- [EXERCISE INSTRUCTIONS]
I'd like the line containing "Click the Copy log button icon" and each line that follows, through the last line of the material, set down exactly as they are, and no others.

- [INFORMATION]
'''
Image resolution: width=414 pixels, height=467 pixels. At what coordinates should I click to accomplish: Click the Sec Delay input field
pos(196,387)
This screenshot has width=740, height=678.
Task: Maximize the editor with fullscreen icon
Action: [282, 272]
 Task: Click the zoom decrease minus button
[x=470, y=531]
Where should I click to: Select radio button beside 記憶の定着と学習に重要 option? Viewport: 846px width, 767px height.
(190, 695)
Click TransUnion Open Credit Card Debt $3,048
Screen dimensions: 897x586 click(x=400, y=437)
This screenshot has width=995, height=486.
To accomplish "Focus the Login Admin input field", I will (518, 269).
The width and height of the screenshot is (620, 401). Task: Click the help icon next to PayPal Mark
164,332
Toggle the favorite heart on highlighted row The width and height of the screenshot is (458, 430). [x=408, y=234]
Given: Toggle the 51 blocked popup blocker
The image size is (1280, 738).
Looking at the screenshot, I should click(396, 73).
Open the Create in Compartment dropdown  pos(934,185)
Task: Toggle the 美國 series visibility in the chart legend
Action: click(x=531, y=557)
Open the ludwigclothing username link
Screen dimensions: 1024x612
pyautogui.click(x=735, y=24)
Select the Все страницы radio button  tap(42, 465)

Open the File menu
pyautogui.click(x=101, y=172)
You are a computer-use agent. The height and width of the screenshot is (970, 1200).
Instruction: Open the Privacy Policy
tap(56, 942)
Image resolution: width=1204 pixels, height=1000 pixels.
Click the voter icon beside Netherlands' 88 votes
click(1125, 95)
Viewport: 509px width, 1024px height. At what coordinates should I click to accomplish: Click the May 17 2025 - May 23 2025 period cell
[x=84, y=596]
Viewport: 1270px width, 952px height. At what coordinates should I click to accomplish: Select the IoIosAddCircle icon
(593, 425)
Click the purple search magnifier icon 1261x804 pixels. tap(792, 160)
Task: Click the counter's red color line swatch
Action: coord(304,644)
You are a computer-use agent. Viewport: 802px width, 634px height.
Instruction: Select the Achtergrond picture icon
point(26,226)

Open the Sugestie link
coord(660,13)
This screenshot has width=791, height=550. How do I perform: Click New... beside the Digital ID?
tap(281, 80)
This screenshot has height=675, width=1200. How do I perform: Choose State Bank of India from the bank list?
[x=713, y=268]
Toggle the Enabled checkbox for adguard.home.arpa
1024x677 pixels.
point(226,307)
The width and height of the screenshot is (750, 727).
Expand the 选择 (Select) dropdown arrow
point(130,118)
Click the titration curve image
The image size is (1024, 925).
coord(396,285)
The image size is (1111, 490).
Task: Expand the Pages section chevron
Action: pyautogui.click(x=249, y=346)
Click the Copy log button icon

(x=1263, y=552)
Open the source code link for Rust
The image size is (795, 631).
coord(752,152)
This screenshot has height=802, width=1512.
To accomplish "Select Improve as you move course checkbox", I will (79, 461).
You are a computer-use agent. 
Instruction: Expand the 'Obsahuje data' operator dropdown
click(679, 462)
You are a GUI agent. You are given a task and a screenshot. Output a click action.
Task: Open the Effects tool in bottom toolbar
'''
- [RESPONSE BELOW]
Click the Copy log button icon

(x=1263, y=552)
Open the source code link for Rust
The image size is (795, 631).
coord(752,152)
This screenshot has height=802, width=1512.
To accomplish "Select Improve as you move course checkbox", I will (79, 461).
You are a computer-use agent. 
Instruction: Expand the 'Obsahuje data' operator dropdown
click(679, 462)
You are a GUI agent. You are given a task and a screenshot. Output a click action.
Task: Open the Effects tool in bottom toolbar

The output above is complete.